- _Records provided_:

++++++++

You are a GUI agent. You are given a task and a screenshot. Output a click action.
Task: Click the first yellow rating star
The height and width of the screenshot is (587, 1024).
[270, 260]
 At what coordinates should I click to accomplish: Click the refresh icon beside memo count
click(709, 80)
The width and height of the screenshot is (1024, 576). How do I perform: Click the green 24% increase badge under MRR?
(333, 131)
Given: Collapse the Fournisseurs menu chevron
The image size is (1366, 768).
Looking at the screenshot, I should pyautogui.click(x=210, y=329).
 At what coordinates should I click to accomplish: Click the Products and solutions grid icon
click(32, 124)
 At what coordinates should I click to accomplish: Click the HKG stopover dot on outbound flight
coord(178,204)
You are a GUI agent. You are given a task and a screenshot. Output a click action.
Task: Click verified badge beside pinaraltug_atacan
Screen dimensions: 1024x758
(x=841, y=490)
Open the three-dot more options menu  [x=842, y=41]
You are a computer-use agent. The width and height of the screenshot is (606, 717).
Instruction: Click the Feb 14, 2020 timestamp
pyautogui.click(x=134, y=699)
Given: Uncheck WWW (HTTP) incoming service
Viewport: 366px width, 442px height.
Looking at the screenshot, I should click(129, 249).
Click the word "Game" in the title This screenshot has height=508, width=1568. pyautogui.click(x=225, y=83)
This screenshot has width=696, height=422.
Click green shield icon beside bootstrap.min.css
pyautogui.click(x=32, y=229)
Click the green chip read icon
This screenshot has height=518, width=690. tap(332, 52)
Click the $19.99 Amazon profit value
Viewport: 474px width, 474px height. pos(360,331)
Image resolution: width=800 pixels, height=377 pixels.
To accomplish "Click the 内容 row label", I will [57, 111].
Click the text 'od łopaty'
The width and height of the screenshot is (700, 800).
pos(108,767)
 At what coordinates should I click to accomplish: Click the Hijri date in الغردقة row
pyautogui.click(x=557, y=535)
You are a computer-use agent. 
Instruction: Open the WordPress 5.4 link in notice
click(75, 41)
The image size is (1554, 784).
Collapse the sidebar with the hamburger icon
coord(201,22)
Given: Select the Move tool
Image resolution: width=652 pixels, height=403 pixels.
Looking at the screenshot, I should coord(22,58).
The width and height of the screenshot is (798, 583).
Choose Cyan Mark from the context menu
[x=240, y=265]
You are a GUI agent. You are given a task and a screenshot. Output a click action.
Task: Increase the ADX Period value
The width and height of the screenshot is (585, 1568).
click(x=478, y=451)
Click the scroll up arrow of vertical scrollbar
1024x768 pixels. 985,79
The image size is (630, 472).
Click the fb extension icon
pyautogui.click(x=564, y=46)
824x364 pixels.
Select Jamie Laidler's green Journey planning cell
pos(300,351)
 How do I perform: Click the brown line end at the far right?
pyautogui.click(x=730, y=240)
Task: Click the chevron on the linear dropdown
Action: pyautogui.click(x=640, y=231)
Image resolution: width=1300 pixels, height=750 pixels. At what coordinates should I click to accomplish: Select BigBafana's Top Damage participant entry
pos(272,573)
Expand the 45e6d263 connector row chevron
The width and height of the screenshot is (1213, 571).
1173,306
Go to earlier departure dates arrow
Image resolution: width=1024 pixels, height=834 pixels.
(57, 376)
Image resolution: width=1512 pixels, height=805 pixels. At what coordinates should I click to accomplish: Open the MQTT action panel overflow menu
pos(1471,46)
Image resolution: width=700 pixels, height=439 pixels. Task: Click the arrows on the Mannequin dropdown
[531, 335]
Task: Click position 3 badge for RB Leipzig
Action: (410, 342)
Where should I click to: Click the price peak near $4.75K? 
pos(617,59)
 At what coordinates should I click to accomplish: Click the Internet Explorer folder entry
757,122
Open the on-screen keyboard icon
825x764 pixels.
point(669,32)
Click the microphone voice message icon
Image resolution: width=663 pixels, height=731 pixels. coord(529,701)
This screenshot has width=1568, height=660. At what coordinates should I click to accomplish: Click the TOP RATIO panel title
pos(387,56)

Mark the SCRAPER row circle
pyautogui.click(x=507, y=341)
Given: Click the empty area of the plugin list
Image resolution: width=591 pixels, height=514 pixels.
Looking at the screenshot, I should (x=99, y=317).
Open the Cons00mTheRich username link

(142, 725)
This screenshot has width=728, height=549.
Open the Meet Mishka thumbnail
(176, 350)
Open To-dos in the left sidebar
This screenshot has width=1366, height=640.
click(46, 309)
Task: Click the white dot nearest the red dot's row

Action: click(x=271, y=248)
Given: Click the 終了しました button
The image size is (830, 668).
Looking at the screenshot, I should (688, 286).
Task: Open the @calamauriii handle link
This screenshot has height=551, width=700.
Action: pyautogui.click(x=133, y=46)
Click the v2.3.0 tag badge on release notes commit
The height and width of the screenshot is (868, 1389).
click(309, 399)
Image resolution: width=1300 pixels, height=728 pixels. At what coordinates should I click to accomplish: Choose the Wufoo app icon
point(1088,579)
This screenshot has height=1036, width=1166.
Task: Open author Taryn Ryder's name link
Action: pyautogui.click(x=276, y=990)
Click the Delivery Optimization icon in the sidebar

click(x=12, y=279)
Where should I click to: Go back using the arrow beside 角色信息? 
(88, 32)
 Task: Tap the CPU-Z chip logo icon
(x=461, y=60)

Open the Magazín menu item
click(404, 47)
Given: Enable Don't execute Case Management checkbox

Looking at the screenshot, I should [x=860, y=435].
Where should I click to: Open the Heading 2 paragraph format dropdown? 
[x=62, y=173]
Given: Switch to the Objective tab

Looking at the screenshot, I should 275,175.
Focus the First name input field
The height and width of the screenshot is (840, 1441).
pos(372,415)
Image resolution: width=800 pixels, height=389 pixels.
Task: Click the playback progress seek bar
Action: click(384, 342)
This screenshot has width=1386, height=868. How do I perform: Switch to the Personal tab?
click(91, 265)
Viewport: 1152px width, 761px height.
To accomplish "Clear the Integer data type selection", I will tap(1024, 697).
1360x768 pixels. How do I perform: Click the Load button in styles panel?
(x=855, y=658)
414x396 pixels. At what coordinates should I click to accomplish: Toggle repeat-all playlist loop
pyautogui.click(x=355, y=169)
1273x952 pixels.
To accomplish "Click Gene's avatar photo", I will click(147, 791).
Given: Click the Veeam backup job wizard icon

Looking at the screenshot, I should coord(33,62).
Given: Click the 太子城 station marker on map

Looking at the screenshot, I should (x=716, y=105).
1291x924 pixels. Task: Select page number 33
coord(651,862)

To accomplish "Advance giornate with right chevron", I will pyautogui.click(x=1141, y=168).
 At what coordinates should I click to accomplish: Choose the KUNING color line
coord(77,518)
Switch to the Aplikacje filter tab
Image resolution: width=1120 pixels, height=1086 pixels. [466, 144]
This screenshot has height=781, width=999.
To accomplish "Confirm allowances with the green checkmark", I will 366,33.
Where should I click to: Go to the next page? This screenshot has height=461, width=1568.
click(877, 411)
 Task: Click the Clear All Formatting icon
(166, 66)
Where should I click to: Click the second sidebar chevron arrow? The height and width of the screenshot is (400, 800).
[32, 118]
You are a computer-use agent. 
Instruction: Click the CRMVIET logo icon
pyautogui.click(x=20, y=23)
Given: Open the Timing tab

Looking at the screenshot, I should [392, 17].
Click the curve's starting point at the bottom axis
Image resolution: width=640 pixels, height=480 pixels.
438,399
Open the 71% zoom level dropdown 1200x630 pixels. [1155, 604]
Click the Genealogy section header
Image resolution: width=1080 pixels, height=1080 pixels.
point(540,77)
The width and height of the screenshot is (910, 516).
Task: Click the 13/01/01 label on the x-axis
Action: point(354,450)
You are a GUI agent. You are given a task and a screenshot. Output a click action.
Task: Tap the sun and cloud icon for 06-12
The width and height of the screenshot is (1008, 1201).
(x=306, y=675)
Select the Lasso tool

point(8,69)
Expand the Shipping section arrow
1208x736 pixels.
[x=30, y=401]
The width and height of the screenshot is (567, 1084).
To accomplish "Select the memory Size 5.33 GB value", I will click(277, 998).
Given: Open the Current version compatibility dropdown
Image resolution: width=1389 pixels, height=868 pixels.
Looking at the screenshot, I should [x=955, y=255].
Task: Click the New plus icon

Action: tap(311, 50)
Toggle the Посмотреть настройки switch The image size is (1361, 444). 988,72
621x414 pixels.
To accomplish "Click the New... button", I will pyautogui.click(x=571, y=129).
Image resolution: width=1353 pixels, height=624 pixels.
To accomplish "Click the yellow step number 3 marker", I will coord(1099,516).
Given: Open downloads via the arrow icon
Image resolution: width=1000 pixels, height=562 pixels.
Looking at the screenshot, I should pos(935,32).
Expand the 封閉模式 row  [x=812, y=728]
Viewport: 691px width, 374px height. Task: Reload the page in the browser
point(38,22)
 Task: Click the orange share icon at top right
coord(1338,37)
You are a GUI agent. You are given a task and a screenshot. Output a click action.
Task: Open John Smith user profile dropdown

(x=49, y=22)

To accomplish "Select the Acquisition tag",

++++++++

- _What the task asks_:
Checking each line above, count the ones that hold the word "yellow" and state the total alone.

- _Response for this exercise_:
2